Yes, it's nicely minimal in a number of aspects. Good point.

> JS doesn't mean bad UX.

For those who run their browser with scripts off by default it is.

Disabling JS and cookies by default has another nice benefit: on a number of sites, the stupid content-obcsuring cookie banner just does not exist (as well as ads, of course). And pages load time is much better.

> Blocking third party scripts and cookies is one thing, but not wanting first party script just forces the developer to use server-side templating for their static content which means you either deliver everything from the same origin (bad for latency) or chain a CDN in front that picks out static content to cache (I don't think that's compatible with the web 2.0 ideology).

That doesn't hold.

If a server can format data into a Json, it can format the same data into HTML and serve it the same. In the specific case of this site, the generated HTML has the same lifetime as the generated Json.

From the site: "It is updated every 2 hours."

Ironically, because this site is nicely minimal in a number of aspects, one can play with statistics. Not counting cloudflare beacon js, I measure

1.16k HTML, 1.56k CSS, 18.44k JS, 1.05k favicon.svg, 1.61k JSON payload.

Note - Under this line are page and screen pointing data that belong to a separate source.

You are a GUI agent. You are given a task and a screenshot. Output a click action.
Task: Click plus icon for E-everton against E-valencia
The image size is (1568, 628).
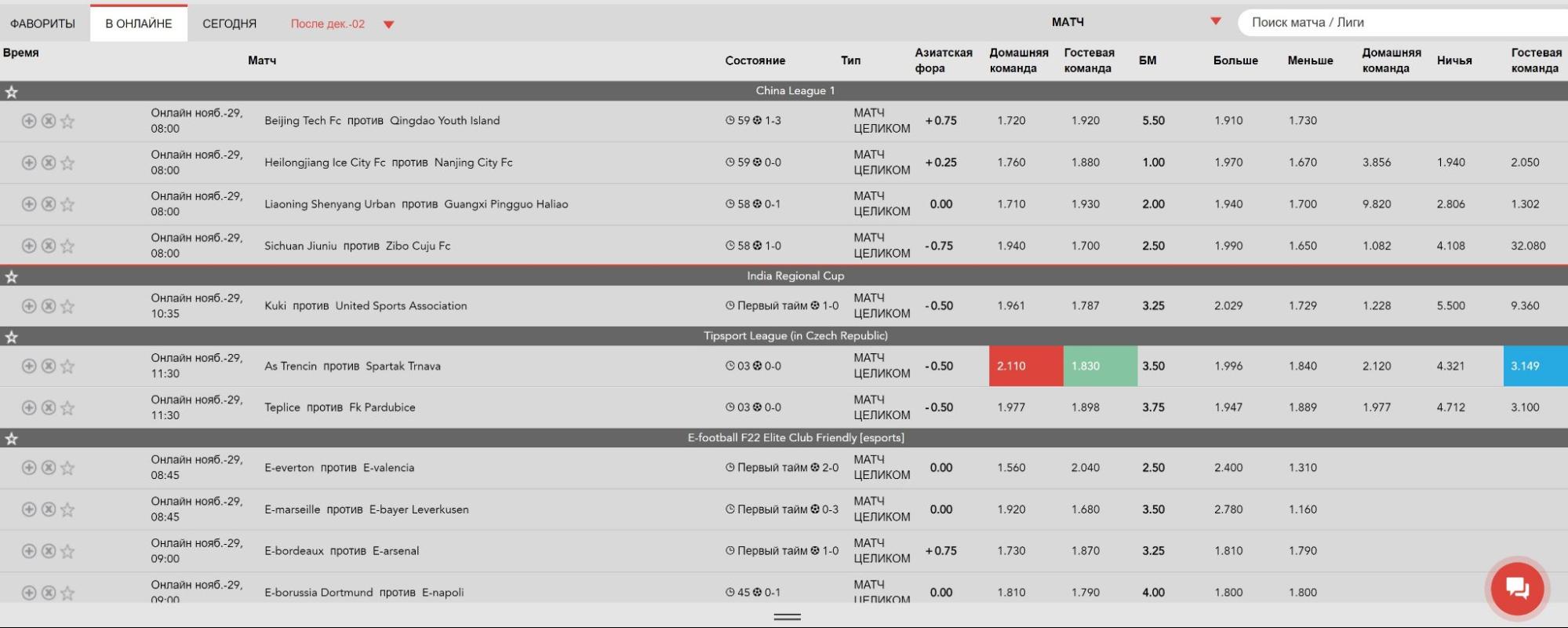click(29, 468)
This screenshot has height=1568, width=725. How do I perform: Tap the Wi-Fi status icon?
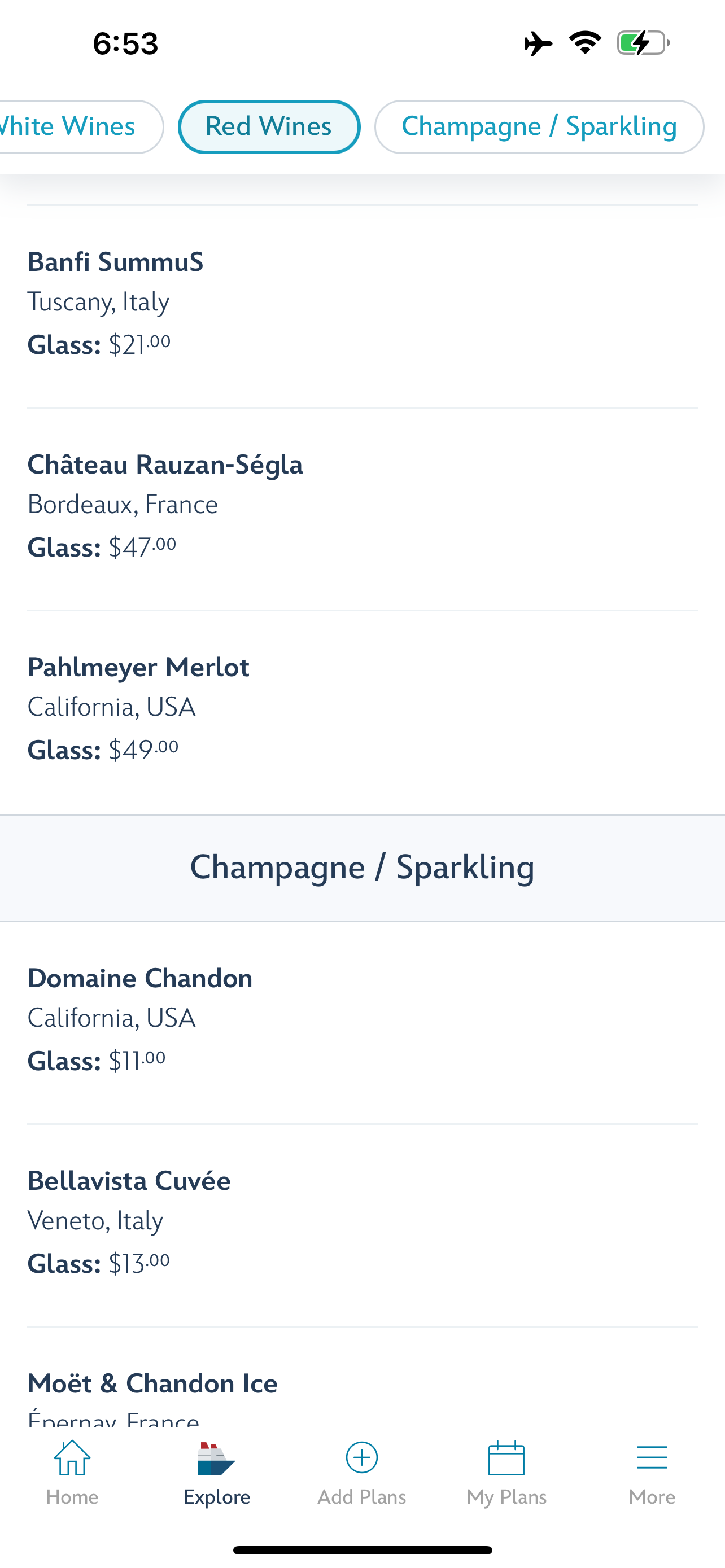[x=585, y=42]
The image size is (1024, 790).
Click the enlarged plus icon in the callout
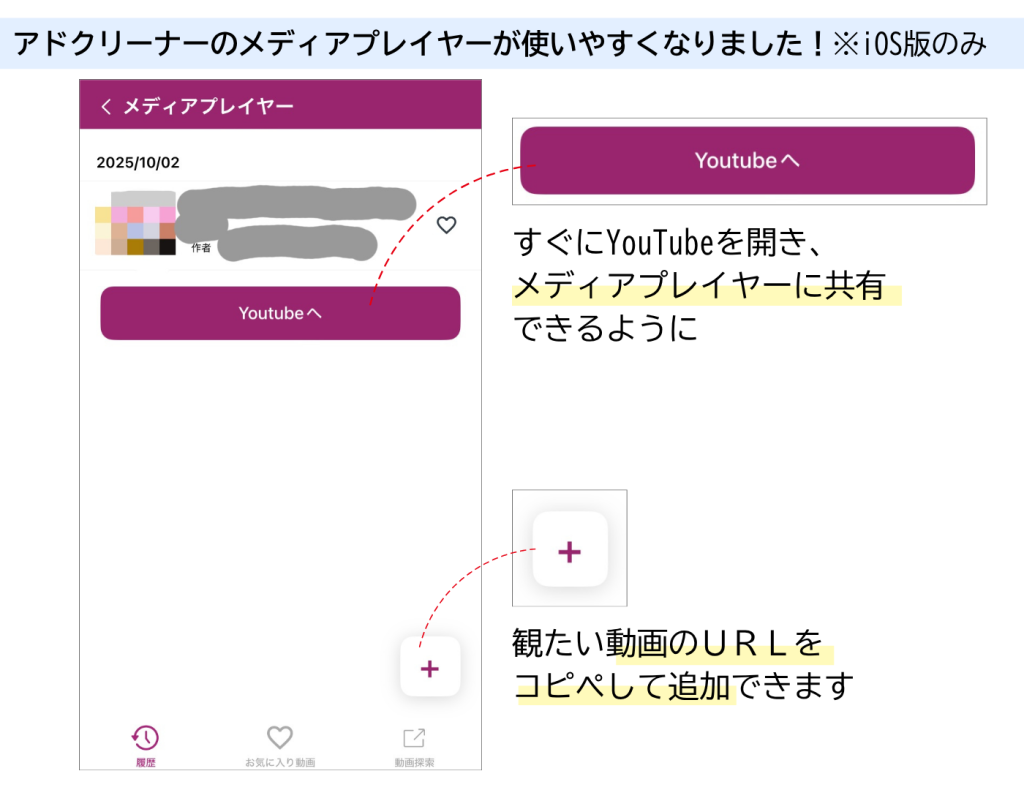[569, 551]
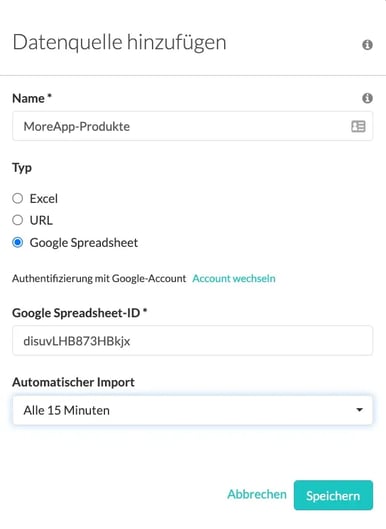
Task: Click the dropdown arrow for import interval
Action: [359, 410]
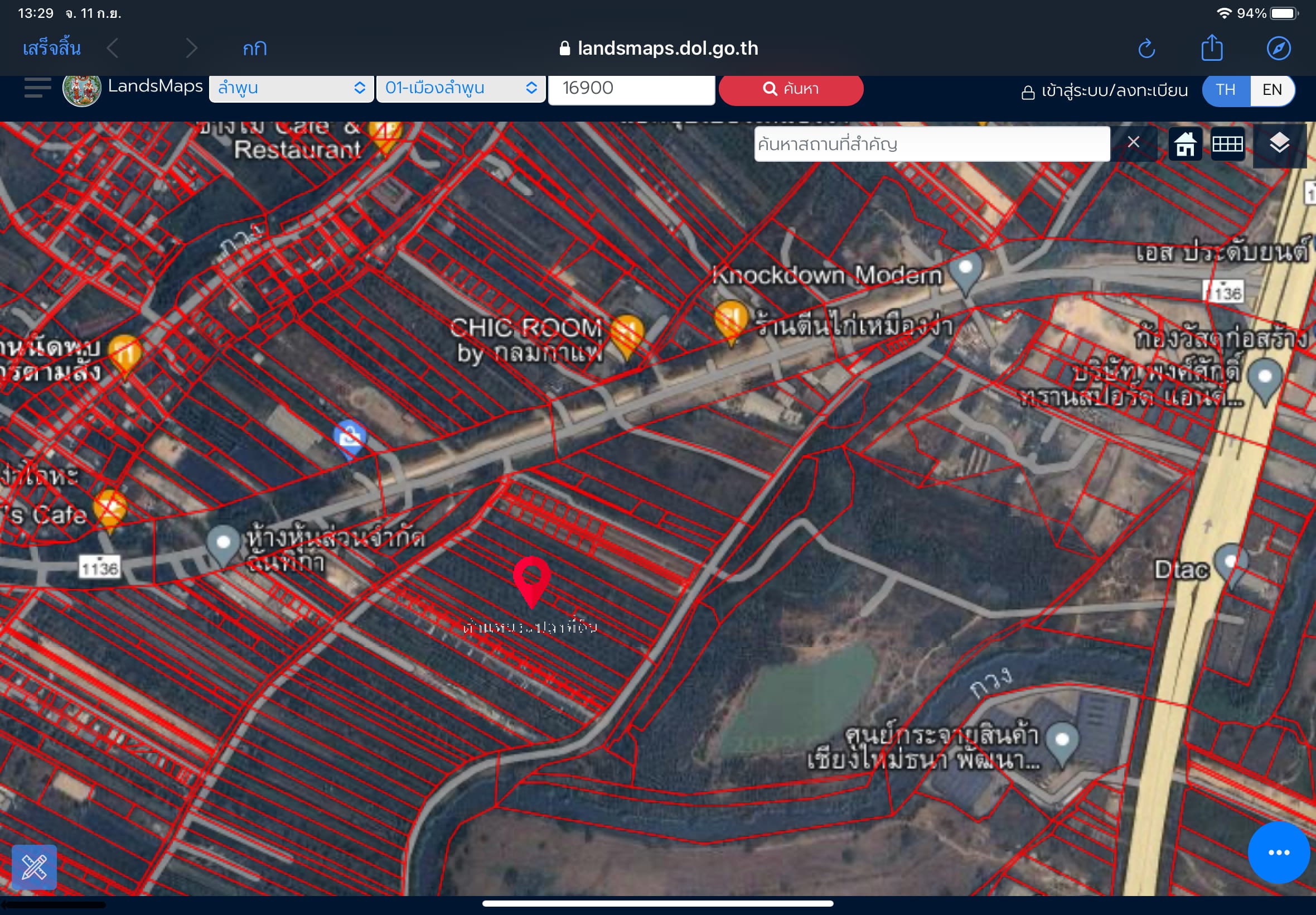The width and height of the screenshot is (1316, 915).
Task: Open the blue three-dots floating button
Action: 1279,853
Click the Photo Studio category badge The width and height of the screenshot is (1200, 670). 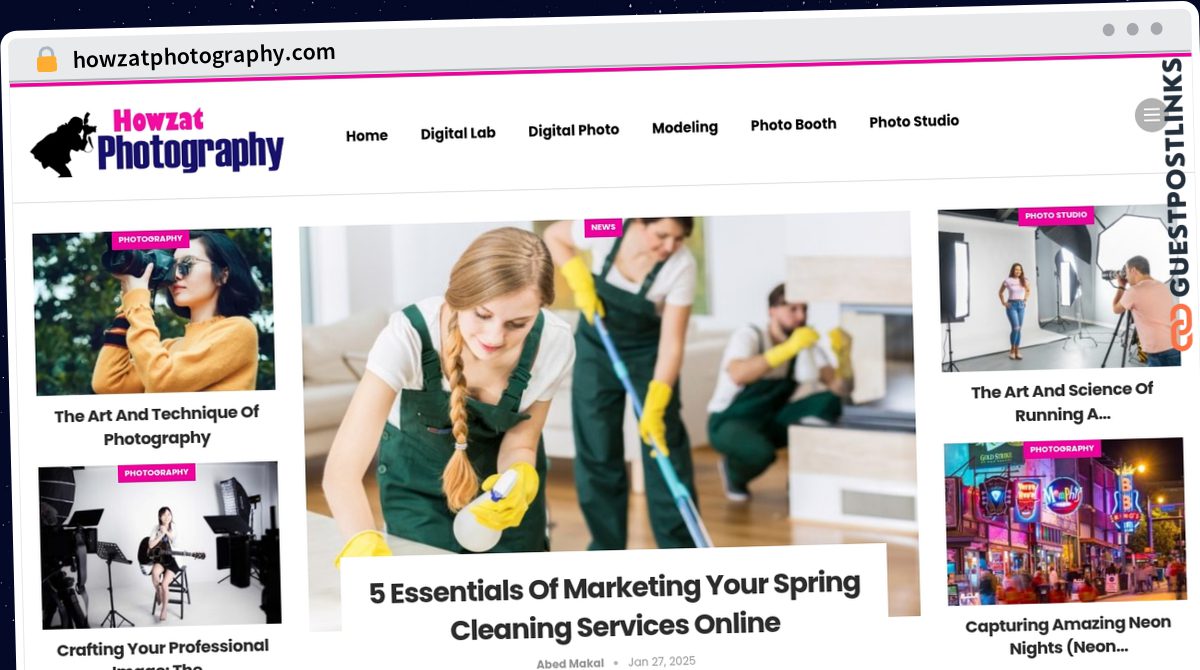tap(1056, 215)
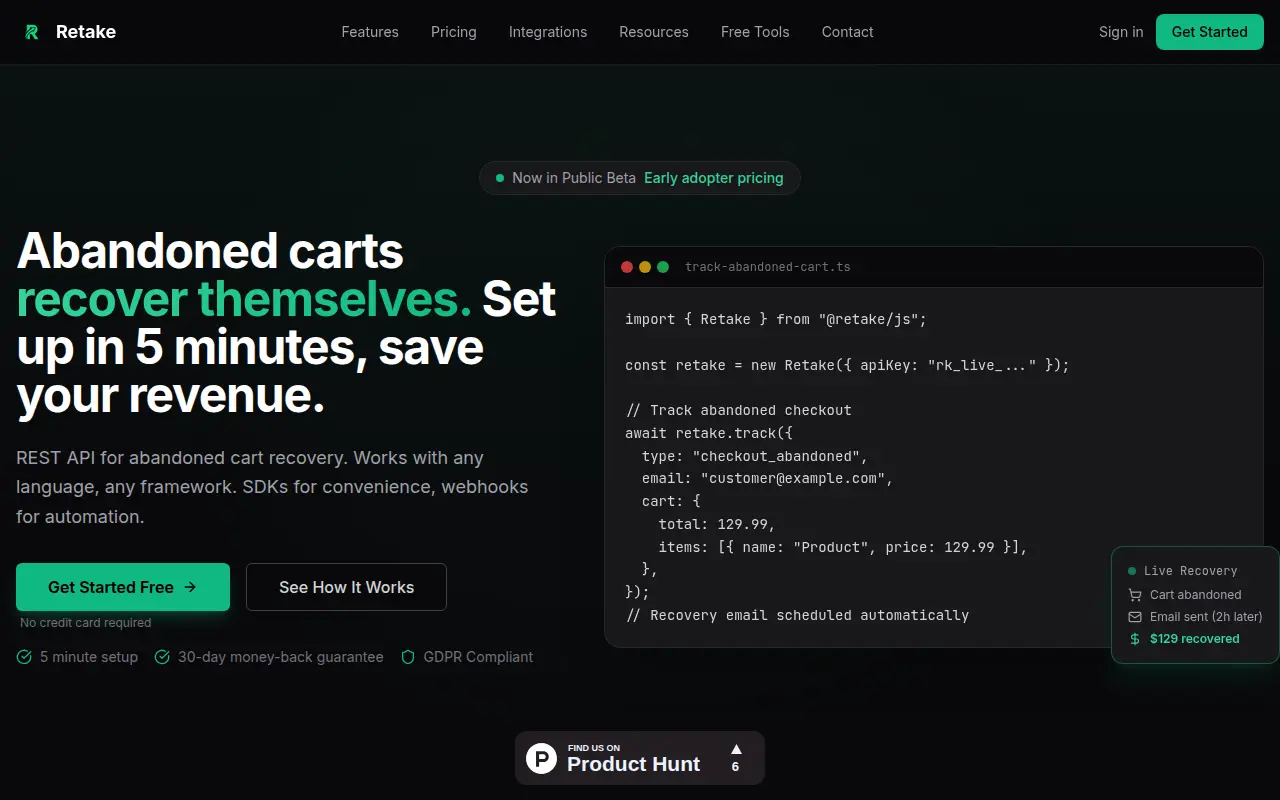Viewport: 1280px width, 800px height.
Task: Open the Free Tools nav item
Action: tap(755, 32)
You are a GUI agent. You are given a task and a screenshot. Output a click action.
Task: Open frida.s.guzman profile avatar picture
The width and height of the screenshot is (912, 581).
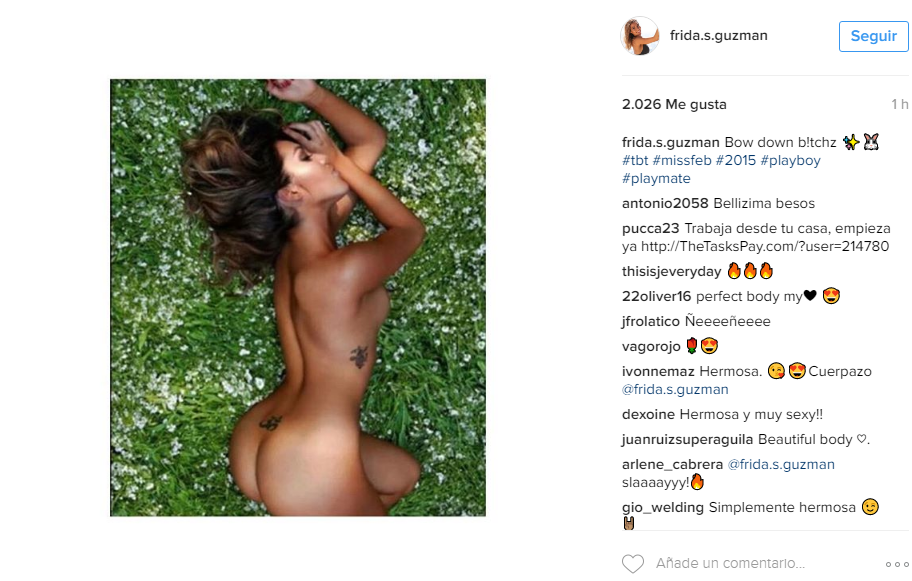tap(640, 36)
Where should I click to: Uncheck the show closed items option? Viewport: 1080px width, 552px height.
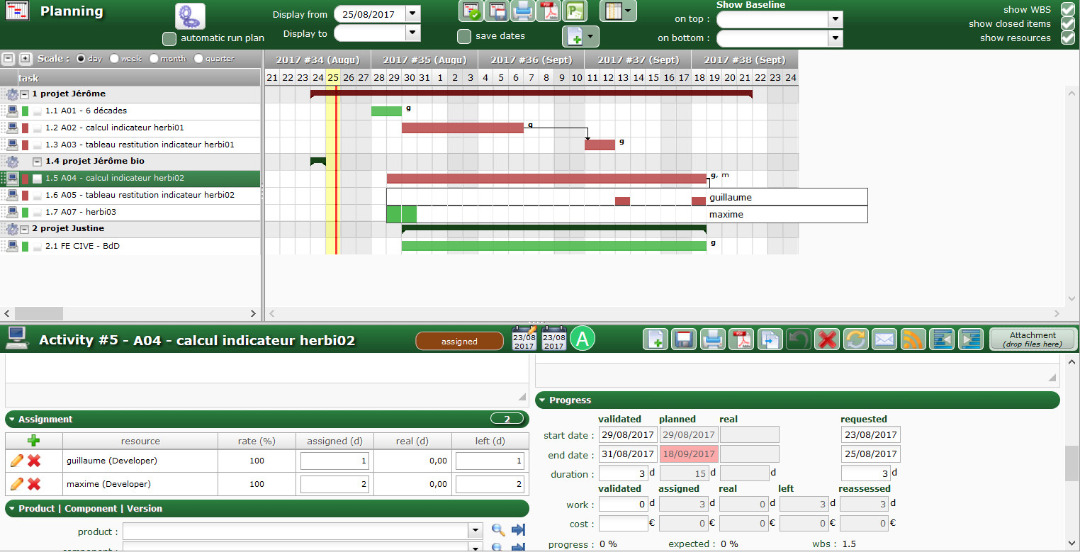tap(1067, 24)
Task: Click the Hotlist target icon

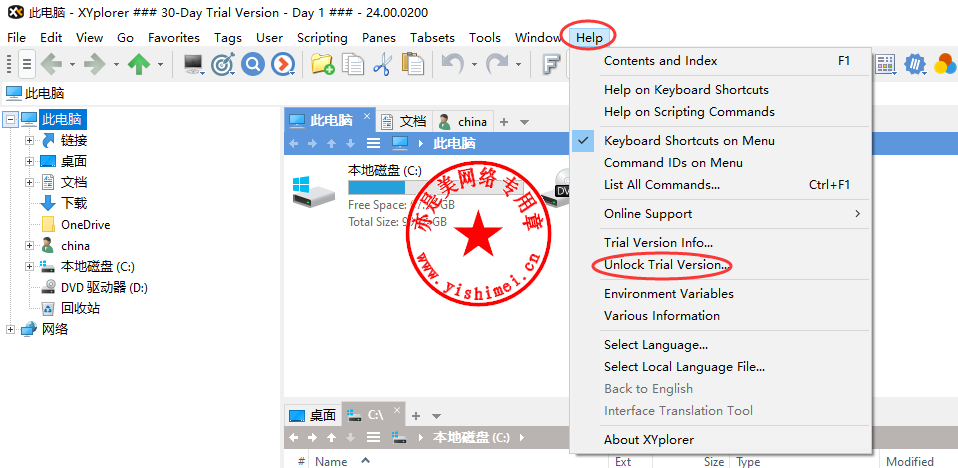Action: 223,65
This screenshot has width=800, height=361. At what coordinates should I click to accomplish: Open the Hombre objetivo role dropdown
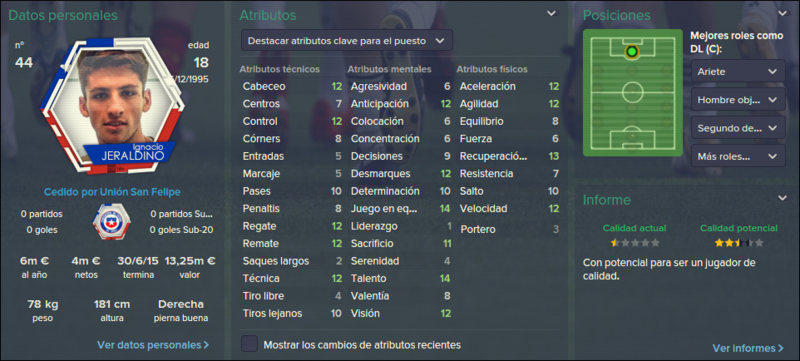[x=738, y=99]
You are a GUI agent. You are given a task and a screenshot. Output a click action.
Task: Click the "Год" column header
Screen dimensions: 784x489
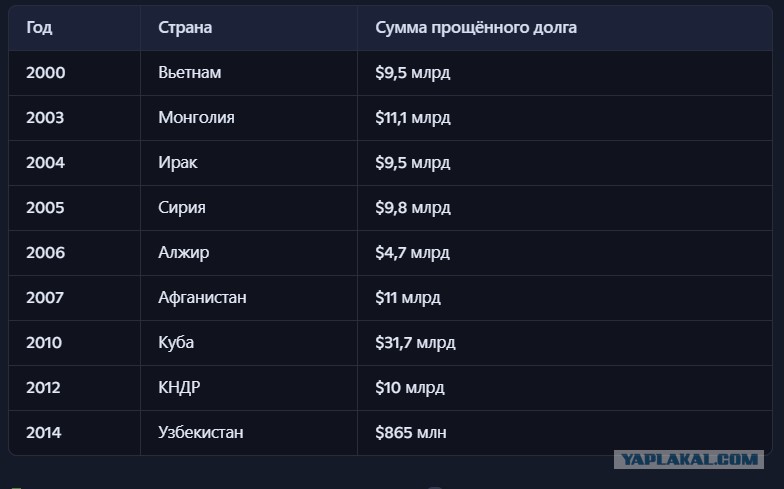(39, 28)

Therefore 77% of bandwidth used is Javascript:

    p=(1.16+1.56+1.05+1.61) ; j=18.44 ; 100*j/(j+p)=77
By serving HTML instead of Json (at the same price), the bandwidth cost would be divised by 4.4:

    p=(1.16+1.56+1.05+1.61) ; j=18.44 ; (j+p)/p = 4.4
Think about it: running custom code on each browser of each visitor to perform exactly the same computation and yield the same DOM each and every time is totally useless.

All in all, serving a full HTML page instead of a HTML shell + custom JS + Json totally makes sense.

The good news is, for the past year I have started to hear seasoned web developers complain more about the sad state web development has been for years, and longing for some simplicity. Wait and see.

Kudos to the author for embracing minimalism. You can go a step further.